If it can't find it; it can't index it. It's that simple. However, Google can potentially discover URLs in many ways, from scanning emails in Gmail to URLs typed into its Chrome web browser (although these methods are naturally unreliable if you are trying to get a URL indexed).

How did wikipedia or stack exchange solve this problem?

Well, Wikipedia does have numerous Contents and hierarchy Indices, as well as a complete alphabetical index - so it would certainly seem spiderable. It is also very well cross-linked and inbound links are second to none. It might even have a sitemap (although I can't find it), as it's still well within the 2.5 billion sitemap URL limit (2017 figures) as set by Google.

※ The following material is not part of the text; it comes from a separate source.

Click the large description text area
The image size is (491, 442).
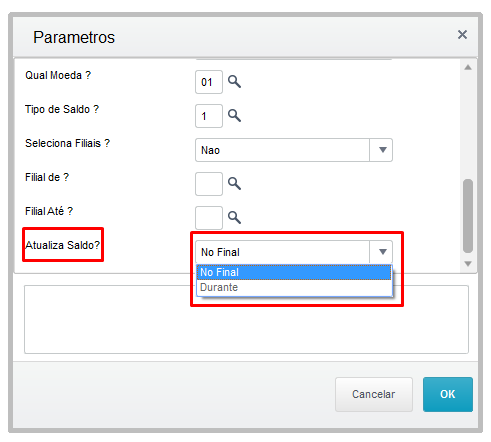click(246, 319)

The Stack Exchange Questions page - that lists new questions first (and active questions rise to the top) is naturally a spiderable index of all pages/questions on the site. There is also an RSS question feed. And, until recently, there was an XML sitemap. (The sitemap URL stated in the Webmasters robots.txt seems to result in a 404 currently?)

There is no site map listing every link to every user page.

Why not? This is a standard way of informing search engines about hard to reach pages.

When pages are created you can ping Google and other search engines to notify them of an update. They will then request your updated (auto-generated) sitemap.

Just having Google Analytics installed on your site will at least allow Google to discover URLs the very first time you (or the author) visits the page.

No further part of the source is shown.